Return all the lines below, exactly as they read.

===

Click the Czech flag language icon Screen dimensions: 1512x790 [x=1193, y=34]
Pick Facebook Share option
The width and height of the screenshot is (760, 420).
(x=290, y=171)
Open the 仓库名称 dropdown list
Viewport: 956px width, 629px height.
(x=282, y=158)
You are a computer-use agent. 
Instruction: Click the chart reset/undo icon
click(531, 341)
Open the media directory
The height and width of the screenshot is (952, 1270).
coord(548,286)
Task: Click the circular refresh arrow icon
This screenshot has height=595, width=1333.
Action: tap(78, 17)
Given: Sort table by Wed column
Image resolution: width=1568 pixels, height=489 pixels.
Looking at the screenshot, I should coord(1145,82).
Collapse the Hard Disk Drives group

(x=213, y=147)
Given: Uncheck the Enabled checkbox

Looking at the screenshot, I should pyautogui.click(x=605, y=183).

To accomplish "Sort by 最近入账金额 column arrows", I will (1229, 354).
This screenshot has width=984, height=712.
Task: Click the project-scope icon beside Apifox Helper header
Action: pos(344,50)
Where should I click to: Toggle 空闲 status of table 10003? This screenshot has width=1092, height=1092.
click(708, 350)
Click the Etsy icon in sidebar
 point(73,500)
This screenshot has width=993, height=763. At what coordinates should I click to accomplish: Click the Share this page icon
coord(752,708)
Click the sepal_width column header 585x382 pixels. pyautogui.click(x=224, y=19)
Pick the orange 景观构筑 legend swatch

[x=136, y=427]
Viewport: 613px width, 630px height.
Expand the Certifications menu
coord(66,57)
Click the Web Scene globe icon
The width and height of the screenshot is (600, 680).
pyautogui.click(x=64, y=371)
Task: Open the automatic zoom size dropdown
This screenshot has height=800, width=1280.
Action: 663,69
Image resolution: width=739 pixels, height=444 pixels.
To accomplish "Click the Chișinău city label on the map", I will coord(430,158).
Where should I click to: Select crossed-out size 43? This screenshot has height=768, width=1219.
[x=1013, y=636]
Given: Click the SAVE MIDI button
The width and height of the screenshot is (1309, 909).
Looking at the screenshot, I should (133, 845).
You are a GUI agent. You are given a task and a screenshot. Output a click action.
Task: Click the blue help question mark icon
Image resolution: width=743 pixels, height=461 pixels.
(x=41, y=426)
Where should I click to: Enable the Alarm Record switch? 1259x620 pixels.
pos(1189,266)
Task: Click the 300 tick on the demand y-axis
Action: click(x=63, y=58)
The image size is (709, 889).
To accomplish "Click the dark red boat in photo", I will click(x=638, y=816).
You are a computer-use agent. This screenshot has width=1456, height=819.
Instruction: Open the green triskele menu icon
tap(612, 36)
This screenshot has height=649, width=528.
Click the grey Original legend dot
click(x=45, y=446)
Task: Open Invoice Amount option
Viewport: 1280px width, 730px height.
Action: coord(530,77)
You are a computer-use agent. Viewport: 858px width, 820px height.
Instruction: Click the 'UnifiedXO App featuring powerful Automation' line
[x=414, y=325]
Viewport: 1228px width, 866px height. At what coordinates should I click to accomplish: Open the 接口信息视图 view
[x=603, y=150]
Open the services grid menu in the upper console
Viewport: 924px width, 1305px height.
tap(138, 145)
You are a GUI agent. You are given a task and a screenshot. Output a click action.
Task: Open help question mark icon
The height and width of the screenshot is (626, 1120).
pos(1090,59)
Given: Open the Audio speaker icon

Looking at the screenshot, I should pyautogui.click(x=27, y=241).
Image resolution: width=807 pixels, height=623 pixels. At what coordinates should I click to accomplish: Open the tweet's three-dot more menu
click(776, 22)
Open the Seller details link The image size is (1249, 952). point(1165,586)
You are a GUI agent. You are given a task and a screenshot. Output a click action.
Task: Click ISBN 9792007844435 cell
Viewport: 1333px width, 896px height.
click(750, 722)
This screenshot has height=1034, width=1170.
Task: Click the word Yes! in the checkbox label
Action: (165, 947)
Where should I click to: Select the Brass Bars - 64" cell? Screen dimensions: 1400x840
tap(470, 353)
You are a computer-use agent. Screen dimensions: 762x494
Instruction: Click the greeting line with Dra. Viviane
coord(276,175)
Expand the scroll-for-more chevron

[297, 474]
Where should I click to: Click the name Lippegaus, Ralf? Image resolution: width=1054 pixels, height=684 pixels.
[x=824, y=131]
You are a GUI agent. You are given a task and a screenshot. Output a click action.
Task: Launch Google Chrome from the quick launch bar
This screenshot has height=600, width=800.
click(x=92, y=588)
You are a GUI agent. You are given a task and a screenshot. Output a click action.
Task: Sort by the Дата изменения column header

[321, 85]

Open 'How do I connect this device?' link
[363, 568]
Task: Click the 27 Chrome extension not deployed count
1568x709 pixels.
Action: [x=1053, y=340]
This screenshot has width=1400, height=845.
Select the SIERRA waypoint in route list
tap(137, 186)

===

* _Reply to the exercise_:
Click the Czech flag language icon Screen dimensions: 1512x790 [x=1193, y=34]
Pick Facebook Share option
The width and height of the screenshot is (760, 420).
(x=290, y=171)
Open the 仓库名称 dropdown list
Viewport: 956px width, 629px height.
(x=282, y=158)
You are a computer-use agent. 
Instruction: Click the chart reset/undo icon
click(531, 341)
Open the media directory
The height and width of the screenshot is (952, 1270).
coord(548,286)
Task: Click the circular refresh arrow icon
This screenshot has height=595, width=1333.
Action: tap(78, 17)
Given: Sort table by Wed column
Image resolution: width=1568 pixels, height=489 pixels.
Looking at the screenshot, I should coord(1145,82).
Collapse the Hard Disk Drives group

(x=213, y=147)
Given: Uncheck the Enabled checkbox

Looking at the screenshot, I should pyautogui.click(x=605, y=183).

To accomplish "Sort by 最近入账金额 column arrows", I will (1229, 354).
This screenshot has width=984, height=712.
Task: Click the project-scope icon beside Apifox Helper header
Action: pos(344,50)
Where should I click to: Toggle 空闲 status of table 10003? This screenshot has width=1092, height=1092.
click(708, 350)
Click the Etsy icon in sidebar
 point(73,500)
This screenshot has width=993, height=763. At what coordinates should I click to accomplish: Click the Share this page icon
coord(752,708)
Click the sepal_width column header 585x382 pixels. pyautogui.click(x=224, y=19)
Pick the orange 景观构筑 legend swatch

[x=136, y=427]
Viewport: 613px width, 630px height.
Expand the Certifications menu
coord(66,57)
Click the Web Scene globe icon
The width and height of the screenshot is (600, 680).
pyautogui.click(x=64, y=371)
Task: Open the automatic zoom size dropdown
This screenshot has height=800, width=1280.
Action: 663,69
Image resolution: width=739 pixels, height=444 pixels.
To accomplish "Click the Chișinău city label on the map", I will coord(430,158).
Where should I click to: Select crossed-out size 43? This screenshot has height=768, width=1219.
[x=1013, y=636]
Given: Click the SAVE MIDI button
The width and height of the screenshot is (1309, 909).
Looking at the screenshot, I should (133, 845).
You are a GUI agent. You are given a task and a screenshot. Output a click action.
Task: Click the blue help question mark icon
Image resolution: width=743 pixels, height=461 pixels.
(x=41, y=426)
Where should I click to: Enable the Alarm Record switch? 1259x620 pixels.
pos(1189,266)
Task: Click the 300 tick on the demand y-axis
Action: click(x=63, y=58)
The image size is (709, 889).
To accomplish "Click the dark red boat in photo", I will click(x=638, y=816).
You are a computer-use agent. This screenshot has width=1456, height=819.
Instruction: Open the green triskele menu icon
tap(612, 36)
This screenshot has height=649, width=528.
Click the grey Original legend dot
click(x=45, y=446)
Task: Open Invoice Amount option
Viewport: 1280px width, 730px height.
Action: coord(530,77)
You are a computer-use agent. Viewport: 858px width, 820px height.
Instruction: Click the 'UnifiedXO App featuring powerful Automation' line
[x=414, y=325]
Viewport: 1228px width, 866px height. At what coordinates should I click to accomplish: Open the 接口信息视图 view
[x=603, y=150]
Open the services grid menu in the upper console
Viewport: 924px width, 1305px height.
tap(138, 145)
You are a GUI agent. You are given a task and a screenshot. Output a click action.
Task: Open help question mark icon
The height and width of the screenshot is (626, 1120).
pos(1090,59)
Given: Open the Audio speaker icon

Looking at the screenshot, I should pyautogui.click(x=27, y=241).
Image resolution: width=807 pixels, height=623 pixels. At what coordinates should I click to accomplish: Open the tweet's three-dot more menu
click(776, 22)
Open the Seller details link The image size is (1249, 952). point(1165,586)
You are a GUI agent. You are given a task and a screenshot. Output a click action.
Task: Click ISBN 9792007844435 cell
Viewport: 1333px width, 896px height.
click(750, 722)
This screenshot has height=1034, width=1170.
Task: Click the word Yes! in the checkbox label
Action: (165, 947)
Where should I click to: Select the Brass Bars - 64" cell? Screen dimensions: 1400x840
tap(470, 353)
You are a computer-use agent. Screen dimensions: 762x494
Instruction: Click the greeting line with Dra. Viviane
coord(276,175)
Expand the scroll-for-more chevron

[297, 474]
Where should I click to: Click the name Lippegaus, Ralf? Image resolution: width=1054 pixels, height=684 pixels.
[x=824, y=131]
You are a GUI agent. You are given a task and a screenshot. Output a click action.
Task: Launch Google Chrome from the quick launch bar
This screenshot has height=600, width=800.
click(x=92, y=588)
You are a GUI agent. You are given a task and a screenshot. Output a click action.
Task: Sort by the Дата изменения column header

[321, 85]

Open 'How do I connect this device?' link
[363, 568]
Task: Click the 27 Chrome extension not deployed count
1568x709 pixels.
Action: [x=1053, y=340]
This screenshot has width=1400, height=845.
Select the SIERRA waypoint in route list
tap(137, 186)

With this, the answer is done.